Published By Janet Gershen-Siegel at October 26, 2017
Poor credit is a challenge. There’s no refuting that. But it is not an unconquerable one. You can get credit for your business even when your credit score is terrible.
One means to get business credit is by offering a personal guarantee. This personal guarantee can come from you, but it can also come from an investor. If a family member (your semi-rich uncle, for instance) wants to have a portion of your new business, why not offer a portion for them supplying a personal guarantee to a lender or credit issuer?
Personal guarantees do come with a degree of risk. If your business does not take off, then your investor might be left holding the bag if you do not pay loans etc. That’s why, asking someone to furnish a personal guarantee for you is not something that either of you should take lightly.

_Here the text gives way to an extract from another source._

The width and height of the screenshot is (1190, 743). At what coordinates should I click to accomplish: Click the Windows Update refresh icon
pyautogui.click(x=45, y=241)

Without a personal guarantee, some loan providers will take out a UCC blanket lien on your small business. A UCC blanket lien serves as a notice which will go on your credit report. It indicates that the loan provider has a financial stake in all your business’s assets up until you pay off the loan fully. Thus, there may be unfortunate consequences if you must default. Plus, for really bad credit risks, your loan provider might demand both a UCC blanket lien and a personal guarantee.
A superior alternative is unsecured credit. Unsecured just means you are obtaining credit without putting down any money (with secured credit, you put down a certain sum and can only borrow as much as that sum).
So, how do you get unsecured credit? You get it by putting up collateral for your loan. Don’t believe you’ve got enough for collateral? Reconsider. You may have any range of assets which can be used as collateral for a business loan.
Your business might also have resources which you could draw upon as collateral. Company assets can include landholdings– does your business own land, or a building, or a portion of a building? You can use this real estate as collateral.
It can also mean equipment, if you own it free and clear, although this has to be significant equipment. You won’t have the ability to combine a bunch of smaller equipment. This is referred to as an equipment sale leaseback– you are in essence selling your equipment to the lender and renting it back from them for the cost of your loan payments.
How about business inventory? You can use inventory valued at $500,000 or more and use it for a line of credit worth 50% of your inventory’s value for what’s referred to as inventory financing. Or if you have more like $300,000 worth of inventory, you can get an inventory loan for $150,000 (that is, the loan to value, also known as the cost, is 50%).
You can also use your anticipated profits as collateral. Let’s say your business has due invoices out to your customers. You may have offered liberal repayment terms in order to sweeten a deal and get the sale. Or possibly your client is just plain tardy paying you back. With accounts receivable factoring, you can get up to 80% of your owed receivables. Having said that, you must be in business for at the very least a year and the receivables must be with another company (e. g. not with an individual).
You may have a retirement fund, like a 401 (k). Or your semi-rich relative might give you (or will to you) stocks or bonds. You might own your own dwelling. All of these assets can be used as collateral for unsecured credit, whether that’s in the form of an unsecured business loan or a credit card.
So think of what you and your company possess, or are expecting to possess in the soon. You just may have enough collateral for an unsecured business line of credit even if your personal credit is rotten.